EXERCISE GOAL ->
Copy the court opinion's opening below word for word.

PASSAGE SHOWN ->
>>>
Court of Appeals of Illinois, Fourth District

March 8, 2016

THE PEOPLE OF THE STATE OF ILLINOIS, Plaintiff-Appellee,
v.
DARNELL M. SMITH, Defendant-Appellant

          Appeal from Circuit Court of Sangamon County. No. 09CF508. Honorable John W. Belz, Judge Presiding.

         Michael J. Pelletier, Jacqueline L. Bullard, and Janieen R. Tarrance (argued), all of State Appellate Defender's Office, of Springfield, for appellant.

         John Milhiser, State's Attorney, of Springfield (Patrick Delfino, David J. Robinson, and Linda Susan McClain (argued), all of State's Attorneys Appellate Prosecutor's Office, of counsel), for the People.

         Justices Turner and Steigmann concurred in the judgment and opinion.

          OPINION

          [401 Ill.Dec. 448] APPLETON, JUSTICE.

          [¶1] Defendant, Darnell M. Smith, who is serving a sentence of 18 years' imprisonment for burglary (720 ILCS 5/19-1(a) (West 2008)), appeals the second-stage dismissal of his pro se petition for postconviction relief. See People v. Harris, 2013 IL App. (1st) 111351, ¶ ¶ 46-47, 998 N.E.2d 618, 376 Ill.Dec. 76 (describing the three stages of a postconviction proceeding). Before granting the State's motion for dismissal, the trial court granted appointed counsel's motion to withdraw from representing defendant in this postconviction proceeding. Defendant appeals, arguing that the motion to withdraw failed to explain why each of the claims in his pro se petition was frivolous or patently without merit, as the supreme court now requires such a motion to do. See People v. Kuehner, 2015 IL 117695, ¶ 21, 392 Ill.Dec. 347, 32 N.E.3d 655.
<<<
DATA RECORDS ->
>>>
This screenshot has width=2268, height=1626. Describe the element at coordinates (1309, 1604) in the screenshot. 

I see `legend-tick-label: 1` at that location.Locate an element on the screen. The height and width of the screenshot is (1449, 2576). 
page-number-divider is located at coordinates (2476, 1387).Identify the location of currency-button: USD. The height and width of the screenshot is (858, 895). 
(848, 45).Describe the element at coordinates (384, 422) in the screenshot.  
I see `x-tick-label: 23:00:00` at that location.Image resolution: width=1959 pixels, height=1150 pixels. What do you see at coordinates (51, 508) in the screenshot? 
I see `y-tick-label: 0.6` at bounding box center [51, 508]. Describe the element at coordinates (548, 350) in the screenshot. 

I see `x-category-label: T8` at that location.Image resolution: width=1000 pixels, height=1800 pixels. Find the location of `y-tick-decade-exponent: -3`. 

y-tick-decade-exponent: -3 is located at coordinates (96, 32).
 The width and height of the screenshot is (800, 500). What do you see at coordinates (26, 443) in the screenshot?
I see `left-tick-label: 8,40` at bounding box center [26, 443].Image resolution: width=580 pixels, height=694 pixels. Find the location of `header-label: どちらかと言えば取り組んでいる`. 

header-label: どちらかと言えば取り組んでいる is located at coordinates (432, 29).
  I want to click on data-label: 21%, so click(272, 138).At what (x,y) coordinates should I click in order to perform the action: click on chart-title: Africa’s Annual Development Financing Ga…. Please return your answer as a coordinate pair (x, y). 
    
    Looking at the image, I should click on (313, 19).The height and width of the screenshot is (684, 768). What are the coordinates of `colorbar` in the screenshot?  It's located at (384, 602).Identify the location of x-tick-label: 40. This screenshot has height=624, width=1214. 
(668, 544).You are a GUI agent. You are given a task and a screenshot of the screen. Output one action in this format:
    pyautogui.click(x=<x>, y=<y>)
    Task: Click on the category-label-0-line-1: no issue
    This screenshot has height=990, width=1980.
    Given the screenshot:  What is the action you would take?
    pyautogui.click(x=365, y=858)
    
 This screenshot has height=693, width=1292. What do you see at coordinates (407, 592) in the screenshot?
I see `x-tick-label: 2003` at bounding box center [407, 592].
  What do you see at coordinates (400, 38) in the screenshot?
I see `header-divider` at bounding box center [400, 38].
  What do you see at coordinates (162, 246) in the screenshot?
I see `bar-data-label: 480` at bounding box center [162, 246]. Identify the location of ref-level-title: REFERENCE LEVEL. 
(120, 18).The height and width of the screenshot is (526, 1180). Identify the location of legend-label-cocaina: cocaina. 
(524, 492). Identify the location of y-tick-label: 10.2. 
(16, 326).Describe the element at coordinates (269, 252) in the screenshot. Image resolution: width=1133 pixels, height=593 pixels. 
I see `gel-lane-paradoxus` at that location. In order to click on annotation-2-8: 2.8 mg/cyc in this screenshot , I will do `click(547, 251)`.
<<<
RESULT BELOW ->
Court of Appeals of Illinois, Fourth District

March 8, 2016

THE PEOPLE OF THE STATE OF ILLINOIS, Plaintiff-Appellee,
v.
DARNELL M. SMITH, Defendant-Appellant

          Appeal from Circuit Court of Sangamon County. No. 09CF508. Honorable John W. Belz, Judge Presiding.

         Michael J. Pelletier, Jacqueline L. Bullard, and Janieen R. Tarrance (argued), all of State Appellate Defender's Office, of Springfield, for appellant.

         John Milhiser, State's Attorney, of Springfield (Patrick Delfino, David J. Robinson, and Linda Susan McClain (argued), all of State's Attorneys Appellate Prosecutor's Office, of counsel), for the People.

         Justices Turner and Steigmann concurred in the judgment and opinion.

          OPINION

          [401 Ill.Dec. 448] APPLETON, JUSTICE.

          [¶1] Defendant, Darnell M. Smith, who is serving a sentence of 18 years' imprisonment for burglary (720 ILCS 5/19-1(a) (West 2008)), appeals the second-stage dismissal of his pro se petition for postconviction relief. See People v. Harris, 2013 IL App. (1st) 111351, ¶ ¶ 46-47, 998 N.E.2d 618, 376 Ill.Dec. 76 (describing the three stages of a postconviction proceeding). Before granting the State's motion for dismissal, the trial court granted appointed counsel's motion to withdraw from representing defendant in this postconviction proceeding. Defendant appeals, arguing that the motion to withdraw failed to explain why each of the claims in his pro se petition was frivolous or patently without merit, as the supreme court now requires such a motion to do. See People v. Kuehner, 2015 IL 117695, ¶ 21, 392 Ill.Dec. 347, 32 N.E.3d 655.